United States military
The United States Court of Appeals for the Armed Forces, the last court of appeals for courts-martial before the Supreme Court, ruled that Lawrence applies to Article 125 of the Uniform Code of Military Justice, the article banning sodomy. It also twice upheld prosecutions under Article 125 when applied as necessary to preserve good order and discipline in the armed forces.
The level of scrutiny applied in Lawrence
Justice Scalia and others have noted that the majority did not appear to apply the strict scrutiny standard of review that would be appropriate if the Lawrence majority had recognized a full-fledged "fundamental right". He wrote the majority, instead, applied "an unheard-of form of rational basis review that will have far-reaching implications beyond this case".

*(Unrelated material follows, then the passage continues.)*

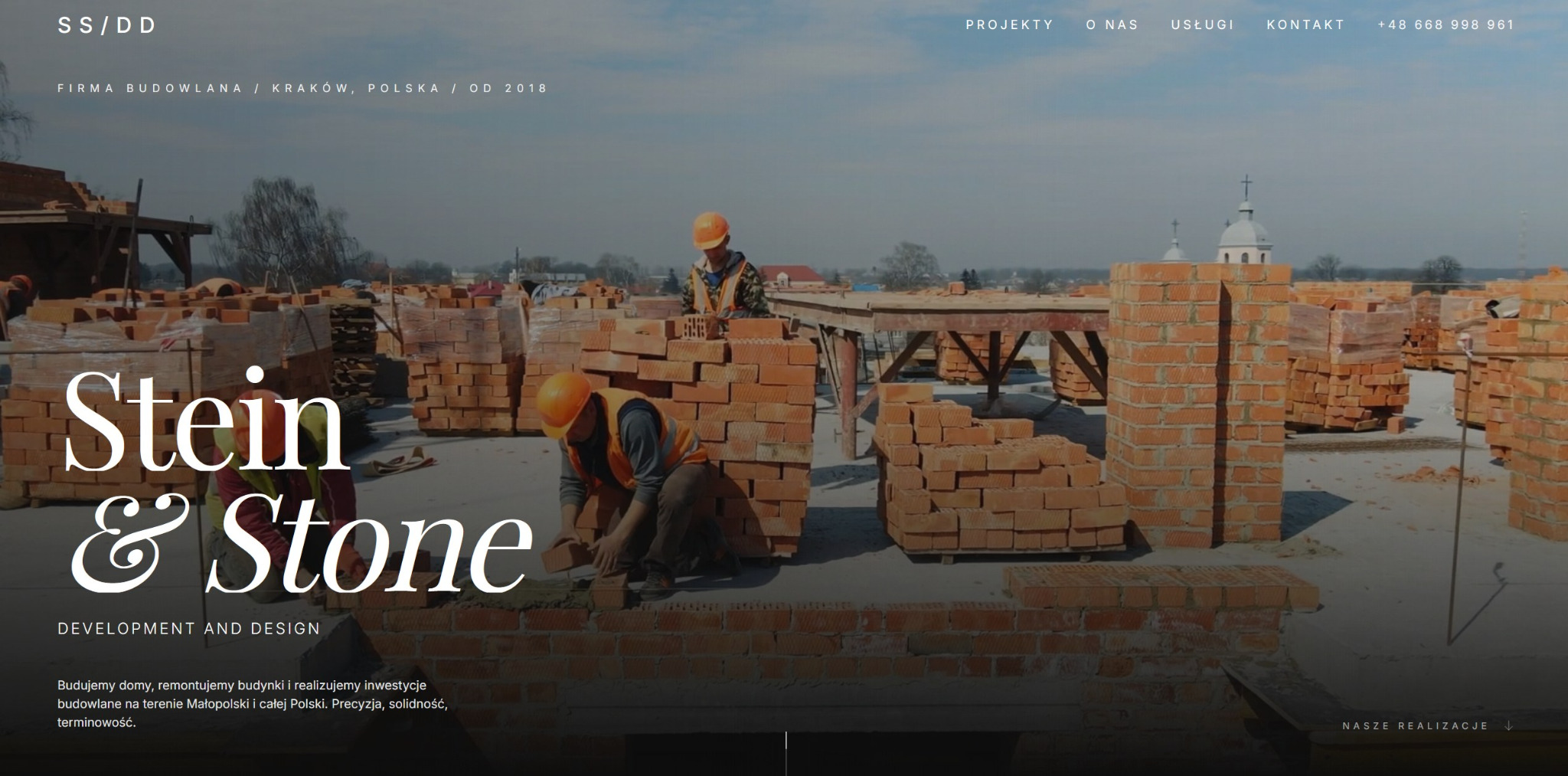
Task: Click the italic "Stone" headline word
Action: click(x=369, y=543)
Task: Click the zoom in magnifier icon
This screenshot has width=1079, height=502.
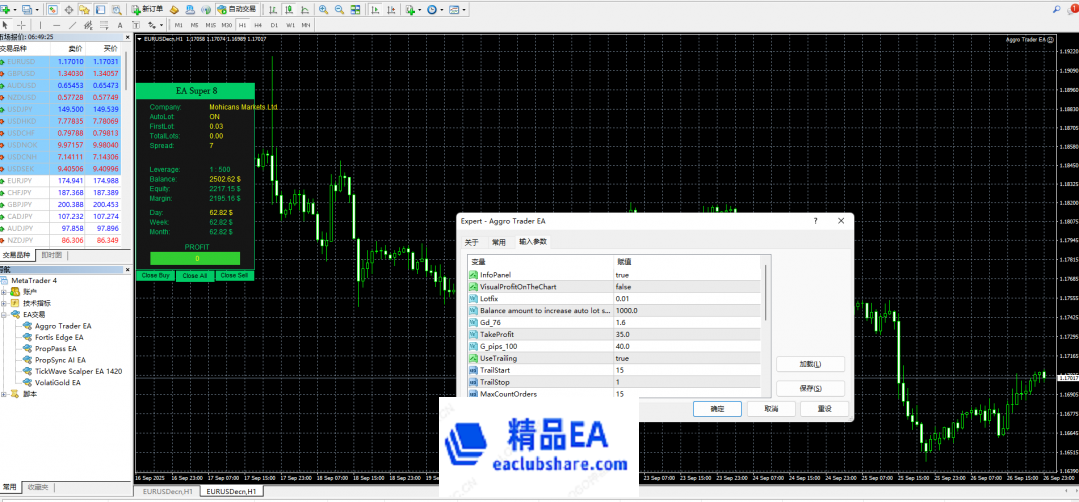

Nan D. Hunter has argued that Lawrence used a new method of substantive due process analysis, and that the Court intended to abandon its old method of categorizing due process rights as either "fundamental" or "not fundamental" as too restrictive. Justice Souter, for example, argued in Washington v. Glucksberg that the role of the Court in all cases, including unenumerated rights cases, is to ensure that the government's action has not been arbitrary. Justice Stevens had repeatedly criticized tiered scrutiny and preferred a more active judicial balancing test based on reasonability.
Lower courts have read Lawrence differently on the question of scrutiny. In Lofton v. Secretary of the Department of Children and Family Services the United States Court of Appeals for the Eleventh Circuit upheld a state law barring adoption of children by homosexuals, holding explicitly that Lawrence did not apply strict scrutiny. In Witt v. Department of the Air Force, the United States Court of Appeals for the Ninth Circuit held that Lawrence applied intermediate scrutiny.
Plaintiffs
John Lawrence died of complications from a heart ailment in 2011, aged 68. Tyron Garner died of meningitis in 2006, aged 39, and Robert Eubanks was beaten to death in 2000, in a case that was never solved.